What this task involves:
For each line below, print it again exactly as shown.

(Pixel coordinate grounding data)
►

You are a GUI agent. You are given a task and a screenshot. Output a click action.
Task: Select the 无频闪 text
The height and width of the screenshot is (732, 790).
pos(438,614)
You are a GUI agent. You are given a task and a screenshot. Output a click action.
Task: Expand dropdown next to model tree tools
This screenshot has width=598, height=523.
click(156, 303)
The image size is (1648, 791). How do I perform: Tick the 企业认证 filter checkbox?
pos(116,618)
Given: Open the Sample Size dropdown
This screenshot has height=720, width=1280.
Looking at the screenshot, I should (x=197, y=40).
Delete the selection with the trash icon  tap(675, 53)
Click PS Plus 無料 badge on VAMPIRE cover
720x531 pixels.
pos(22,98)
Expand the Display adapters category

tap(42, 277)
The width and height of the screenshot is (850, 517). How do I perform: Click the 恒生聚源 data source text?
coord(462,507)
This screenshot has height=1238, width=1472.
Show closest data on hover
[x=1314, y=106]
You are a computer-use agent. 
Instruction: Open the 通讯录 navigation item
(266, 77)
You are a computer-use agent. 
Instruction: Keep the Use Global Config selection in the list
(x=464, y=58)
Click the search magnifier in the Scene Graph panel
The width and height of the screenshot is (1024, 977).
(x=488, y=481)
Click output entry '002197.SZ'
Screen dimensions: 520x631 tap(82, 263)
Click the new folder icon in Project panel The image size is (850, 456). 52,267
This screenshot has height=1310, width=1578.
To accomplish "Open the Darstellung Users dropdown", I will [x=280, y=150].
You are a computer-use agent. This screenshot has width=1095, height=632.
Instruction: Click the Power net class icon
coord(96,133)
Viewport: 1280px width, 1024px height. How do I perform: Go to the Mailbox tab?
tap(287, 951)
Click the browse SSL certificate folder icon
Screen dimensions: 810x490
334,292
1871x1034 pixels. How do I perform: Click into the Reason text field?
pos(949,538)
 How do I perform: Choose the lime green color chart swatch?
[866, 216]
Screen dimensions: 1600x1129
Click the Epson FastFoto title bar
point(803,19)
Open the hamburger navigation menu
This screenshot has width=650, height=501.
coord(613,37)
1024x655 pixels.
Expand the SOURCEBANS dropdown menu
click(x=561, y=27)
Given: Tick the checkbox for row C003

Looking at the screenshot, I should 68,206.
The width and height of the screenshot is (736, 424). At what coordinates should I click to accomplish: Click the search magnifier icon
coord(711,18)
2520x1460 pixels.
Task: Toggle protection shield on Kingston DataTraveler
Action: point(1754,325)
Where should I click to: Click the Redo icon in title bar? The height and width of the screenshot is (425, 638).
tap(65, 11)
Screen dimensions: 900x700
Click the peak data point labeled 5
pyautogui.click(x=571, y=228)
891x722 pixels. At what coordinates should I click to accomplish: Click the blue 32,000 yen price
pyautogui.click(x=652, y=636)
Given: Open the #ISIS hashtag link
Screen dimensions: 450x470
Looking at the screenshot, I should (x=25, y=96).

◄

Reply to the exercise:
You are a GUI agent. You are given a task and a screenshot. Output a click action.
Task: Select the 无频闪 text
The height and width of the screenshot is (732, 790).
pos(438,614)
You are a GUI agent. You are given a task and a screenshot. Output a click action.
Task: Expand dropdown next to model tree tools
This screenshot has width=598, height=523.
click(156, 303)
The image size is (1648, 791). How do I perform: Tick the 企业认证 filter checkbox?
pos(116,618)
Given: Open the Sample Size dropdown
This screenshot has height=720, width=1280.
Looking at the screenshot, I should (x=197, y=40).
Delete the selection with the trash icon  tap(675, 53)
Click PS Plus 無料 badge on VAMPIRE cover
720x531 pixels.
pos(22,98)
Expand the Display adapters category

tap(42, 277)
The width and height of the screenshot is (850, 517). How do I perform: Click the 恒生聚源 data source text?
coord(462,507)
This screenshot has height=1238, width=1472.
Show closest data on hover
[x=1314, y=106]
You are a computer-use agent. 
Instruction: Open the 通讯录 navigation item
(266, 77)
You are a computer-use agent. 
Instruction: Keep the Use Global Config selection in the list
(x=464, y=58)
Click the search magnifier in the Scene Graph panel
The width and height of the screenshot is (1024, 977).
(x=488, y=481)
Click output entry '002197.SZ'
Screen dimensions: 520x631 tap(82, 263)
Click the new folder icon in Project panel The image size is (850, 456). 52,267
This screenshot has height=1310, width=1578.
To accomplish "Open the Darstellung Users dropdown", I will [x=280, y=150].
You are a computer-use agent. This screenshot has width=1095, height=632.
Instruction: Click the Power net class icon
coord(96,133)
Viewport: 1280px width, 1024px height. How do I perform: Go to the Mailbox tab?
tap(287, 951)
Click the browse SSL certificate folder icon
Screen dimensions: 810x490
334,292
1871x1034 pixels. How do I perform: Click into the Reason text field?
pos(949,538)
 How do I perform: Choose the lime green color chart swatch?
[866, 216]
Screen dimensions: 1600x1129
Click the Epson FastFoto title bar
point(803,19)
Open the hamburger navigation menu
This screenshot has width=650, height=501.
coord(613,37)
1024x655 pixels.
Expand the SOURCEBANS dropdown menu
click(x=561, y=27)
Given: Tick the checkbox for row C003

Looking at the screenshot, I should 68,206.
The width and height of the screenshot is (736, 424). At what coordinates should I click to accomplish: Click the search magnifier icon
coord(711,18)
2520x1460 pixels.
Task: Toggle protection shield on Kingston DataTraveler
Action: point(1754,325)
Where should I click to: Click the Redo icon in title bar? The height and width of the screenshot is (425, 638).
tap(65, 11)
Screen dimensions: 900x700
Click the peak data point labeled 5
pyautogui.click(x=571, y=228)
891x722 pixels. At what coordinates should I click to accomplish: Click the blue 32,000 yen price
pyautogui.click(x=652, y=636)
Given: Open the #ISIS hashtag link
Screen dimensions: 450x470
Looking at the screenshot, I should (x=25, y=96).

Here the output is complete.